Tasks to complete:
a - In the guide to extracting text from a PDF made of images, what attribute do the target images share?
b - Transcribe the passage of the guide to extracting text from a PDF made of images starting at "Automated text extraction" and ending at "those without text.".
c - Finish out the next part of the guide to extracting text from a PDF made of images, picking up after its last sentence.

Excerpt to read:
Automated text extraction of a especific PDF made of images
3 step process
- Extract pdf images (pdfimages)
- Extract text from images (tesseract OCR)
- Concat all text files
The first step extracts all the images and removes those without text.
This process is tuned for the test pdf and probably will fail in other scenarios.
The test pdf has multiple images but only some of them have the targeted text.
The list of images is show with:
$ pdfimages -list "$TARGET_IMGPDF"
page num type width height color comp bpc enc interp object ID
---------------------------------------------------------------------
1 0 image 1240 1753 rgb 3 8 jpeg no 56 0
1 1 mask 304 76 - 1 1 ccitt no 57 0
1 2 mask 368 36 - 1 1 ccitt no 58 0
1 3 mask 1968 3092 - 1 1 ccitt no 59 0
1 4 mask 152 96 - 1 1 ccitt no 60 0
2 5 image 1240 1753 rgb 3 8 jpeg no 4 0
# ...etc
The target images share the attribute of having 3000+ height, so that "fingerprint" is used.

Recorded data:

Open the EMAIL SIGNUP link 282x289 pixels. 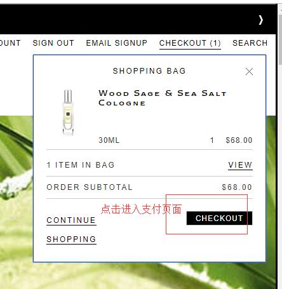116,43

Results by task:
a - They have a height of 3000 or more.

b -
Automated text extraction of a especific PDF made of images
3 step process
- Extract pdf images (pdfimages)
- Extract text from images (tesseract OCR)
- Concat all text files
The first step extracts all the images and removes those without text.

c -
Target images id adquisition:
TARGET_IMAGE_IDS=$(pdfimages -list "$TARGET_IMGPDF" | grep -E '3[0-9]{3}' | awk '{ print $2; }')
That behaviour could be changed at "function step1()" for other scenarios.
Let me know by means of Github issues of any problems, solutions, proposals. :D
./imgpdf2text.sh $TARGET_FILE
Outputs creates a file named $TARGET_FILE.txt with the text extracted
- bash (4.3.11(1)-release)
- pdfimages (0.24.5)
- tesseract (3.03)
Linux Mint 17 Qiana (Ubuntu 14.04)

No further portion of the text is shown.